During the closing stages of his Air Force hitch, Lindsay had worked with a Korean Air Force major assigned to his unit to learn American procedures. "He had a buddy on the Air Force base in San Antonio," recalls Lindsay. "They went to a San Antonio bar, were drinking, and met a contractor from Houston who was looking for a civil engineer. He called from that bar that night and he offered me the job." The pay was $600 a month, better than the salary offered by Brown & Root, so Lindsay packed up the family, which now included two young boys, and moved to Houston.

Lindsay's employer eventually went under, and he moved on to a job at Tellepsen, a large engineering firm, that ended with his being fired after just two weeks. The company's procedure for estimating job costs and Lindsay's didn't quite match up. "Howard Tellepsen [the Port Authority chairman at the time] and I laugh about that to this day," says Lindsay. "He hated [Democratic County Judge] Bill Elliott, and he was my biggest contributor when I ran against Bill Elliott. When I went to see him about a contribution in 1974, you'd think we were the best of buddies. Course, he didn't even know he had fired me."
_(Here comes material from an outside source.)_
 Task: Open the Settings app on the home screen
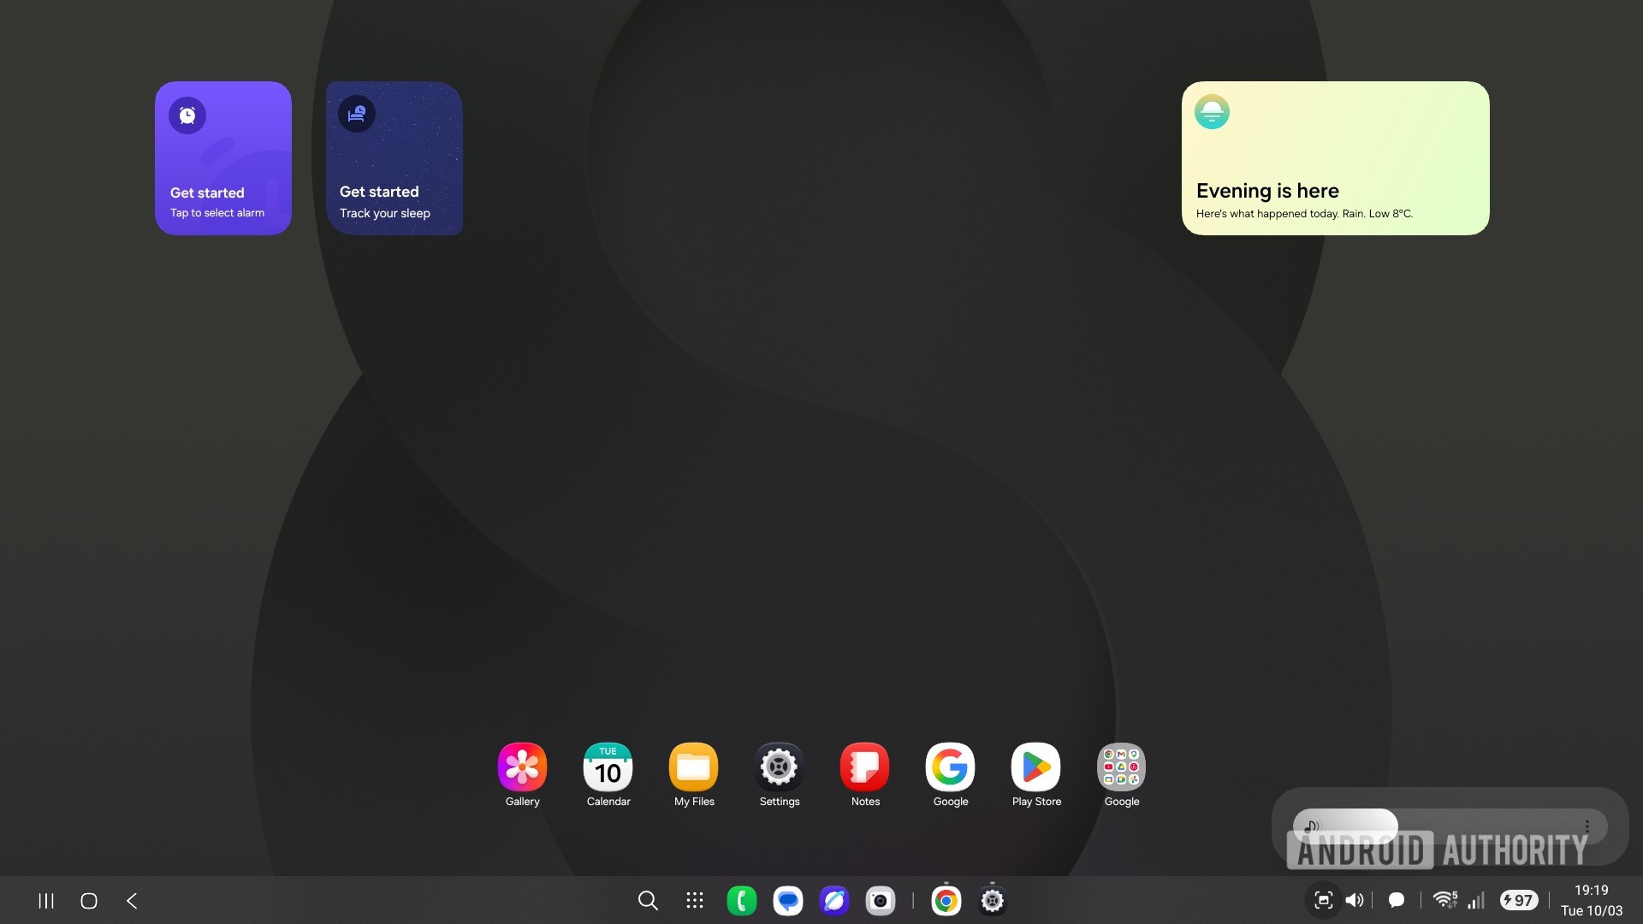779,767
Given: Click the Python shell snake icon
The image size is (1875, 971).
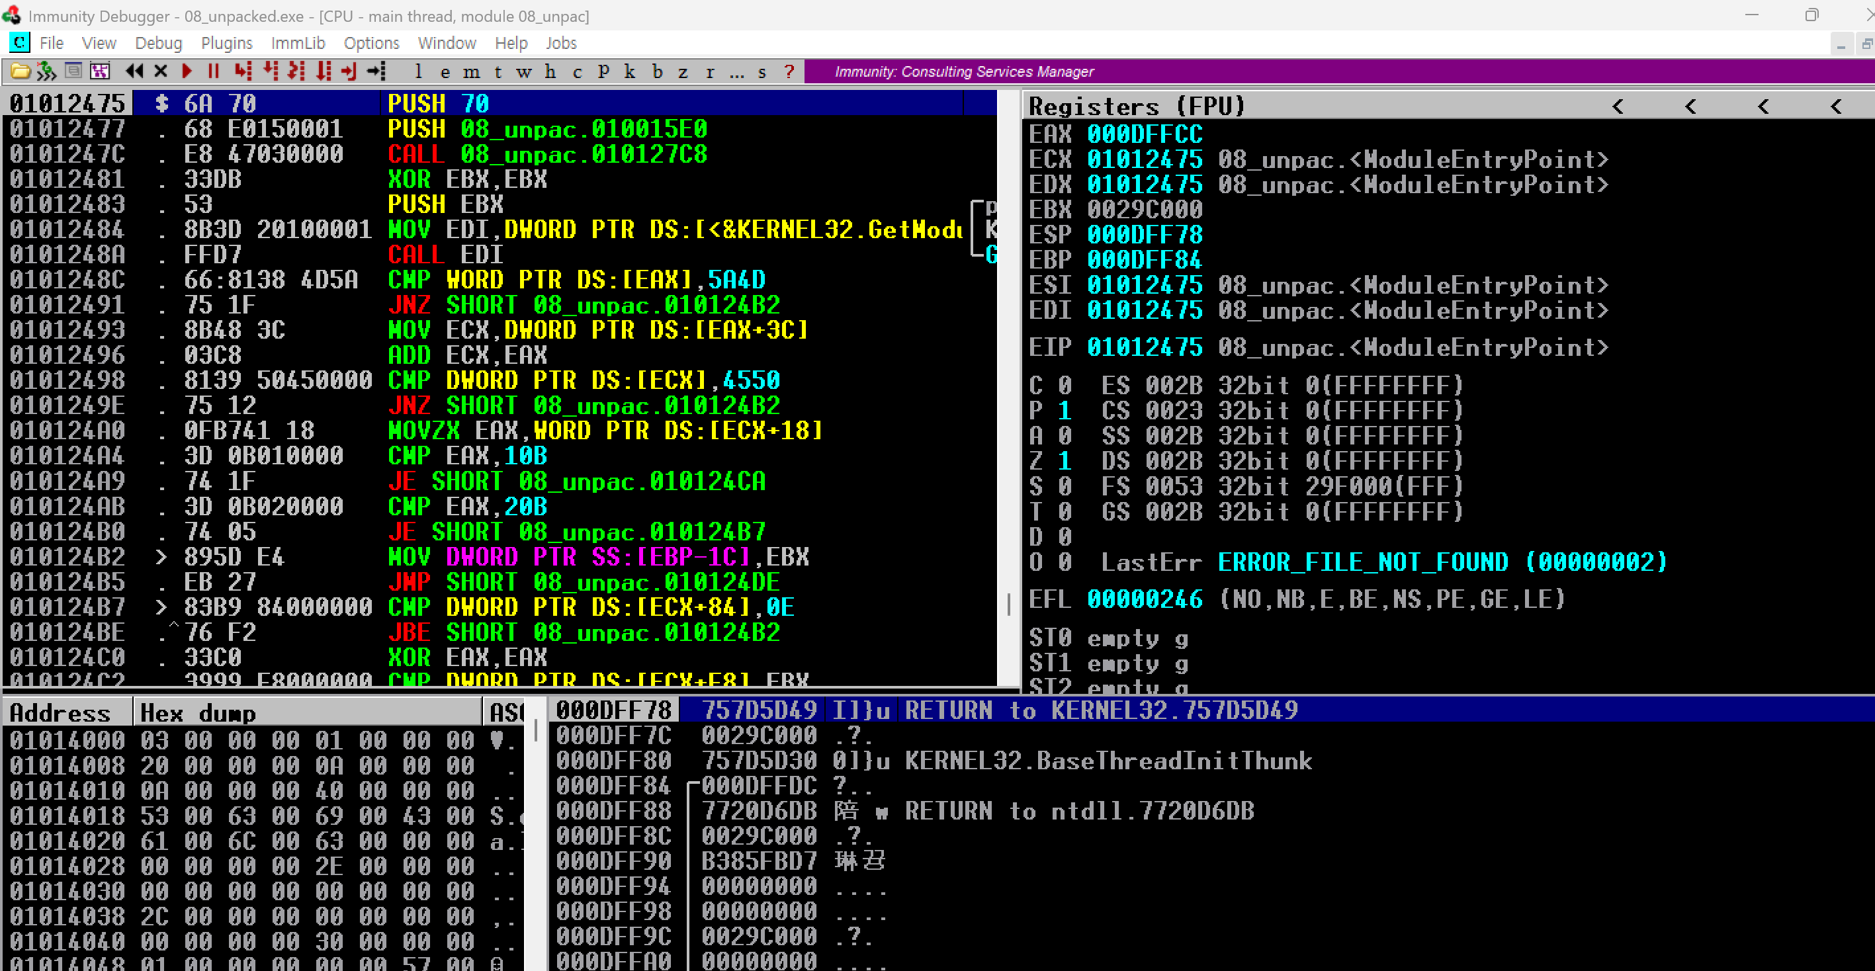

Lindsay is somewhat hazy about his motivation for his initial run for office in 1972, which he made as a Democrat for a state representative seat against then 21-year-old Don Henderson. "In my construction work, I was doing a lot of county and city, school district work, so that kind of got me involved with the politicians," he remembers. "Because of the work I was doing, I would get acquainted with them. It just seemed like the thing to do."

Unfortunately for Lindsay, it was also the year of President Nixon's landslide re-election over George McGovern, and the neophyte pol had chosen to run in a freshly carved district in heavily Republican territory. "I didn't even know it was a Republican district," says Lindsay with a laugh. "I was real popular around here at the time. I was a member of everything -- president of the North Houston Association, the Rotary Club, had a lot of friends up in Tomball, where we went to church. I was very well known, much better known [than Henderson]."

Lindsay lost by just 111 votes, which encouraged him to switch parties and attempt a countywide challenge only two years later. Incumbent County Judge Elliott, dogged by corruption charges that included misappropriation of county materials, went down to defeat, and Lindsay had the office without serious challenge for the next two decades.

From the beginning of his tenure as county judge, Lindsay exploited the connection between government and public works projects. To hear him tell it, his main achievements as county judge were construction projects such as the Hardy Toll Road and the South Belt.

That has led more than one person to profess amazement that Lindsay can run for office on Republican rhetoric about limiting government.

"I don't really think he's capable of staying off the government tit," says former Post reporter Brewton. "It's interesting he considers himself to be sort of a conservative and anti-big government. He can't live without government funding. It's just ironic as hell."

During last spring's legislative session, Lindsay would occasionally be seen loitering in the second-floor hallway outside the chambers of the Texas House. That station is the traditional hangout for the gaggle of white males who wait to buttonhole lawmakers before they go out onto the House floor, where lobbyists are forbidden to venture. It's also a post from which lobbyists can send importuning notes to lawmakers via a guard at the door. It's not a place where Jon Lindsay seemed to be at home.

"He was out there standing by himself, and no one was talking to him," recounts one capital lobbyist. "He looked lost -- a fish out of water. When he saw me, he practically ran over to have someone to talk to."